## About this task
Gather all lines from the material that contain the word "value".

====================

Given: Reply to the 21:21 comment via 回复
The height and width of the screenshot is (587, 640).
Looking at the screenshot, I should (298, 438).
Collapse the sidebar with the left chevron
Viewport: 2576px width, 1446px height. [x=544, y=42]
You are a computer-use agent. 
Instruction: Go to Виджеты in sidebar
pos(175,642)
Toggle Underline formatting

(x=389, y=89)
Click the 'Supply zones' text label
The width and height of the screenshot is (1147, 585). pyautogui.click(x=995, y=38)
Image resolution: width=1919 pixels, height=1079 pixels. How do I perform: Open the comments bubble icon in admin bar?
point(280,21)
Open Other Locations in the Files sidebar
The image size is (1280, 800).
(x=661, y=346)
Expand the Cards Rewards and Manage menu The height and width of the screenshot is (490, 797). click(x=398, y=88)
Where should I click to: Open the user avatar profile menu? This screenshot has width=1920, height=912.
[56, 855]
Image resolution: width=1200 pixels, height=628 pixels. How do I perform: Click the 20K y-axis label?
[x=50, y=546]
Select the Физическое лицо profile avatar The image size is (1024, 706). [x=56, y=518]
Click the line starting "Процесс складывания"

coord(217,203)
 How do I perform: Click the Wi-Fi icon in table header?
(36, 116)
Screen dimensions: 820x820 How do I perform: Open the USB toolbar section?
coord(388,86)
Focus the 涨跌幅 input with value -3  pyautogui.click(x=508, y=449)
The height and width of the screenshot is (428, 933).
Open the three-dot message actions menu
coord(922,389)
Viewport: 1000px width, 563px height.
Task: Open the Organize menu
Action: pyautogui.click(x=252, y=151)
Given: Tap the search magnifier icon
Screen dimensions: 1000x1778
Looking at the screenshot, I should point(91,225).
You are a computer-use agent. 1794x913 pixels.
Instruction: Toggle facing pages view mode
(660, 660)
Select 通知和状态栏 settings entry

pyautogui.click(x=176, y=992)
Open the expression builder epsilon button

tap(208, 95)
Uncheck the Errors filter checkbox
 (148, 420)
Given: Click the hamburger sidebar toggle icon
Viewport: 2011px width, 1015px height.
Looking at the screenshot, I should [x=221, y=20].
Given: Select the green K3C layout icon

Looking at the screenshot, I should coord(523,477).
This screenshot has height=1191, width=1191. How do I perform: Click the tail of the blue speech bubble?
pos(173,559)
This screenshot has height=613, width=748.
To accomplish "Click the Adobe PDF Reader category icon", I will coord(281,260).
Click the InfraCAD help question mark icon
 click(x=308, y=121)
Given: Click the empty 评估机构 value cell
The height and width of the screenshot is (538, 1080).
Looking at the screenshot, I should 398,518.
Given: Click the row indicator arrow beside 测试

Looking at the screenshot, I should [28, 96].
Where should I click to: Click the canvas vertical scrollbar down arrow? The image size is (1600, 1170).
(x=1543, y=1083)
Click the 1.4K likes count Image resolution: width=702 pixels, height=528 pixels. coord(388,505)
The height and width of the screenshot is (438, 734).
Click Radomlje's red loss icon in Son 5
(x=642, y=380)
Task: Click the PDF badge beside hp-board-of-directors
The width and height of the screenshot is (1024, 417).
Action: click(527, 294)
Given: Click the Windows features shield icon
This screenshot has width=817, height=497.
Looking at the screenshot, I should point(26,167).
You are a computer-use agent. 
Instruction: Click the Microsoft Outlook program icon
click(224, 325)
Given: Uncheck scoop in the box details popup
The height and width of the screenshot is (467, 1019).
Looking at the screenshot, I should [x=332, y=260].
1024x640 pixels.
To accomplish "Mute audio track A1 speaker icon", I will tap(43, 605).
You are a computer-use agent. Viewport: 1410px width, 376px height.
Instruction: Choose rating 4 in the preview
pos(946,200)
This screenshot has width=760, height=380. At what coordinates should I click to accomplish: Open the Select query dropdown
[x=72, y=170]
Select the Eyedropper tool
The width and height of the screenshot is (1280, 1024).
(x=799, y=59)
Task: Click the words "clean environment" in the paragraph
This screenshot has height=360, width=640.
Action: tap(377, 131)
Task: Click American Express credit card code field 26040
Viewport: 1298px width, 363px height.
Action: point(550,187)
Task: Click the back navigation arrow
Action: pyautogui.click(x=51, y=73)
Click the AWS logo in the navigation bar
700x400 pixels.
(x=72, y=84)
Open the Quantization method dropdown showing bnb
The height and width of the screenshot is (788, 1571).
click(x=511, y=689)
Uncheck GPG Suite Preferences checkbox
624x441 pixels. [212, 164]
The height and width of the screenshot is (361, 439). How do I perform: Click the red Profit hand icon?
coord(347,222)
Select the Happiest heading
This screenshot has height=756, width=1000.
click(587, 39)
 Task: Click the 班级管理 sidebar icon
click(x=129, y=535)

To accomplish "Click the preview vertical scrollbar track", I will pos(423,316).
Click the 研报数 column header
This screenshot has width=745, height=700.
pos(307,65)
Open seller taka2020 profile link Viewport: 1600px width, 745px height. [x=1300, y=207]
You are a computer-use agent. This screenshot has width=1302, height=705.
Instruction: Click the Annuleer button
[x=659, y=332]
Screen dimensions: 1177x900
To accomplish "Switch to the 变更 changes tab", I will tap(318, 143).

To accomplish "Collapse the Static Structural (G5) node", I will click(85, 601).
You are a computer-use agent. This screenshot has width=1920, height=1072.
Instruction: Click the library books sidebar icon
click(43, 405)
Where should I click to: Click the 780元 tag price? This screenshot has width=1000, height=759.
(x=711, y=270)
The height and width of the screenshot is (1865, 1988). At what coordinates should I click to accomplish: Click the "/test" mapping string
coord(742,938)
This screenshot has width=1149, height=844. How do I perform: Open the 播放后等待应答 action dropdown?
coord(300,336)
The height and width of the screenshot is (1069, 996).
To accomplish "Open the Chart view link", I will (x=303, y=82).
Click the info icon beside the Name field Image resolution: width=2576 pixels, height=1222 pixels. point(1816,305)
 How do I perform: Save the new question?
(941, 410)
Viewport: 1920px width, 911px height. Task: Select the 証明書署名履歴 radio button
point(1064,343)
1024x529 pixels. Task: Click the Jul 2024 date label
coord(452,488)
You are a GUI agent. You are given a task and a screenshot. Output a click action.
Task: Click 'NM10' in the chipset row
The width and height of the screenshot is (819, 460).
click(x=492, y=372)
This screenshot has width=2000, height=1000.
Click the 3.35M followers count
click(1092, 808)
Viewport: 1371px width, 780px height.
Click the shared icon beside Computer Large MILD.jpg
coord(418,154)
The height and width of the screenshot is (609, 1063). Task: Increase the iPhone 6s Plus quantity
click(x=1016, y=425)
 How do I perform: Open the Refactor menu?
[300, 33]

====================

## Response box
Focus the 涨跌幅 input with value -3  pyautogui.click(x=508, y=449)
Given: Click the empty 评估机构 value cell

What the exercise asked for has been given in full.